Abstract

Glutathione S-transferase (GST) plays important roles in cellular detoxification and antioxidant defense. A Mu-type glutathione S-transferase (designated as SpMu-GST) was obtained from the mud crab Scylla paramamosain. The open reading frame of SpMu-GST was comprised a 690 bp, which encoded a putative protein of 229 amino acids. Quantitative real-time PCR (qRT-PCR) revealed that the SpMu-GST mRNA was expressed in all examined tissues, with highest expression in hepatopancreas. During ammonia exposure, the SpMu-GST transcriptions in hepatopancreas and gill were significantly up-regulated at early exposure time. Moreover, RNA interference (RNAi) experiment was designed to understand the roles of SpMu-GST under ammonia exposure. Ammonia exposure reduced the levels of glutathione S-transferase (GST), superoxide dismutase (SOD), catalase (CAT) and total antioxidative capacity (T-AOC), and increased the formation of malondialdehyde (MDA).

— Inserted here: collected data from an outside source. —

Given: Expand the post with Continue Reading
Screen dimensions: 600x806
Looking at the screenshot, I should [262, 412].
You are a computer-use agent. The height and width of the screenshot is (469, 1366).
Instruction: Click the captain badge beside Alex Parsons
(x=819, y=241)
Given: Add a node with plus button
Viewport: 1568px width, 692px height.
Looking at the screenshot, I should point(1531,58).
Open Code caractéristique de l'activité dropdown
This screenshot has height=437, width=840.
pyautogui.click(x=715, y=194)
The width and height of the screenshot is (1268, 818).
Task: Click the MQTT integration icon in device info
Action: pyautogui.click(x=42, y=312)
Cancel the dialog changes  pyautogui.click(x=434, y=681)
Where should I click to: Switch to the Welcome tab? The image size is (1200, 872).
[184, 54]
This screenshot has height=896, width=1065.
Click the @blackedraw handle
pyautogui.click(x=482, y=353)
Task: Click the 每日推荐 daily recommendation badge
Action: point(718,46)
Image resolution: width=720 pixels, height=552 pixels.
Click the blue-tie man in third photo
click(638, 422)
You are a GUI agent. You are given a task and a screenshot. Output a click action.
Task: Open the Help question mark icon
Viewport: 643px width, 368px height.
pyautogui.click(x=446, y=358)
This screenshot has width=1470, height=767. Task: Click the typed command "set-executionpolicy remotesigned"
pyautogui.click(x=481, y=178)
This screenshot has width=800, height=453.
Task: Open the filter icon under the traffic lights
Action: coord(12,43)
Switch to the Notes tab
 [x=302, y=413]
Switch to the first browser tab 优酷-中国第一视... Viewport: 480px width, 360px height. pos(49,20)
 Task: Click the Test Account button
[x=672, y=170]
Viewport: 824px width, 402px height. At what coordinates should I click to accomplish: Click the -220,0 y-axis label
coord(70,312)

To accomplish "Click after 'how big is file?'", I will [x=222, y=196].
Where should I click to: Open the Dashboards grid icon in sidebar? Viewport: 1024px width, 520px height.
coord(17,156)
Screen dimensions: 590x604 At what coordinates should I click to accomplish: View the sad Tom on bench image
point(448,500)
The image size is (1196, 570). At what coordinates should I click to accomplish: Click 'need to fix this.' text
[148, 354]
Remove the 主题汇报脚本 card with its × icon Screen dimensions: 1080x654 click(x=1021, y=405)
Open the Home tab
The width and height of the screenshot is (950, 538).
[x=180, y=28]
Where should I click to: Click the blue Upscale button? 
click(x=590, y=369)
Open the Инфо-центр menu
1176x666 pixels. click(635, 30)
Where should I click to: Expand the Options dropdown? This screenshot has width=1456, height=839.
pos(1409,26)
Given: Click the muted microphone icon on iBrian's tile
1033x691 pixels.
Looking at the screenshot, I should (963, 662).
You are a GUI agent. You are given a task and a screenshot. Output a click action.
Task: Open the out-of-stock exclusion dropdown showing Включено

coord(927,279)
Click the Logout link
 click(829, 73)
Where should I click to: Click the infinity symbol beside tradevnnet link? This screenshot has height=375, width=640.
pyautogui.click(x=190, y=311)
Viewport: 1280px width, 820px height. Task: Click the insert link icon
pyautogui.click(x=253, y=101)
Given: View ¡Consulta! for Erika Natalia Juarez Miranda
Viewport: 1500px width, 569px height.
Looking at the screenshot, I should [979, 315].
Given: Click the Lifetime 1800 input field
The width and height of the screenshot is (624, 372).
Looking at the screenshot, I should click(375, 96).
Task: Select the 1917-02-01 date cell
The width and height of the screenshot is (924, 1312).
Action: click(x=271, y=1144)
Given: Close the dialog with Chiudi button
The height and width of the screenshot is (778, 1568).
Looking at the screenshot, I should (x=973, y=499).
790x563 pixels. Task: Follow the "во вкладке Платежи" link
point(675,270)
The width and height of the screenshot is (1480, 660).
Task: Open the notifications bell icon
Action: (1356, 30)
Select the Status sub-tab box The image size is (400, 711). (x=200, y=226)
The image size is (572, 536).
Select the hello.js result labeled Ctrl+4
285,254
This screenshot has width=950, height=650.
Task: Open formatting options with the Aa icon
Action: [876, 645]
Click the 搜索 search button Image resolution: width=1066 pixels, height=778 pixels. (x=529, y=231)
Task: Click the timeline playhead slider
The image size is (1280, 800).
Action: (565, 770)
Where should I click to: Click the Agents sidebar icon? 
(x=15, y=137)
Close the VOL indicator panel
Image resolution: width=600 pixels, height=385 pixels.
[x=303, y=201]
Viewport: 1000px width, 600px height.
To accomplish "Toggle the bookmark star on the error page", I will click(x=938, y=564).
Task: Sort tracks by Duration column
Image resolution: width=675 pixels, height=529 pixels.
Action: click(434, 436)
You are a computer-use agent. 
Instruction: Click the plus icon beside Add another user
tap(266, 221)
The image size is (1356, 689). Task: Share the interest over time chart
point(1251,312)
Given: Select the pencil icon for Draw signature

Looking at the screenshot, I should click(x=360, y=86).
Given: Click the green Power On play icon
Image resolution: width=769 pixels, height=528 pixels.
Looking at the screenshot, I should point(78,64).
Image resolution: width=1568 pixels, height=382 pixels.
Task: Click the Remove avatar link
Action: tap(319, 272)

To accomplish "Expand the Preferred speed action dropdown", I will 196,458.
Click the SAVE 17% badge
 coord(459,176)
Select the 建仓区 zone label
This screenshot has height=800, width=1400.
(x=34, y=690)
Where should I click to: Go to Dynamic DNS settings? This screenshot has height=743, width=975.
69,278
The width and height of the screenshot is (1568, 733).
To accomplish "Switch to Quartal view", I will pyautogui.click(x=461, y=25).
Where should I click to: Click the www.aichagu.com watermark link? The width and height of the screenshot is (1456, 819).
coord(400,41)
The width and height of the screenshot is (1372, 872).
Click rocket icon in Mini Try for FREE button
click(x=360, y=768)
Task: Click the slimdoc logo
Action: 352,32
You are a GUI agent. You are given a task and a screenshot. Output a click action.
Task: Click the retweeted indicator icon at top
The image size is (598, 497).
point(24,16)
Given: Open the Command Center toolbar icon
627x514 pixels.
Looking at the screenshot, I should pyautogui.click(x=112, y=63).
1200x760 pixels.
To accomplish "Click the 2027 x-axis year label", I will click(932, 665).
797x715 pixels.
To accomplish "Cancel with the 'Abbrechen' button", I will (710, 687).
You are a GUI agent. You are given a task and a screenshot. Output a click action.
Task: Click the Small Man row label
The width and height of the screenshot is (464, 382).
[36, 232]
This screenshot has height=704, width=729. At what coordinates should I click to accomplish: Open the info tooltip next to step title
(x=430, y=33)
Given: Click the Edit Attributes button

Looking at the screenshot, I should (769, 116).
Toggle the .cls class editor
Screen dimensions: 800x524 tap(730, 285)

After knockdown of the SpMu-GST level, GST activity and T-AOC were significantly decreased at some exposure time after ammonia exposure. However, the mortality of mud crabs and malondialdehyde (MDA) contents significantly increased under ammonia exposure. These results further suggested that SpMu-GST played a critical role in mud crab antioxidant defenses in response to environmental stress.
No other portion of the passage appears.